I frowned. ‘What whole thing?’

‘Weddings,’ he replied matter-of-factly. ‘What must this have cost Bella and Daniel? Five grand?’ It was at least twice that. ‘And for what? An excuse for a party.
Insanity.’

I said nothing.

‘Hope that doesn’t disappoint you,’ he grinned, throwing his arm around my waist casually. ‘Because if you’re after the puffy dress and big “do”,
you’re with the wrong man.’

I rolled my eyes. ‘Of course not! I mean, you’re right. And I agree.’

I can’t put my finger on why I gave that response. I suppose in that split second I realized something. That being together was what mattered.

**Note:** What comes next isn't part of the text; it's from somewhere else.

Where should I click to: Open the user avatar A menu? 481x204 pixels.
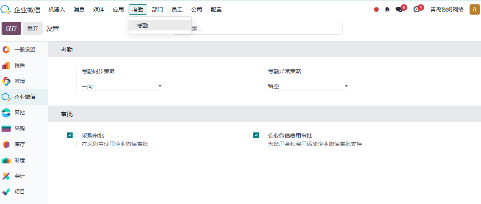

That’s the happy ending – not the other paraphernalia. Even
Four Weddings and a Funeral
, a film that revolves around the damn things, ended with the hero and heroine not
getting hitched. So, actually, part of me thought this made Jamie more, not less, romantic.

‘However,’ he said, serious all of a sudden, ‘there is one thing I do like about weddings.’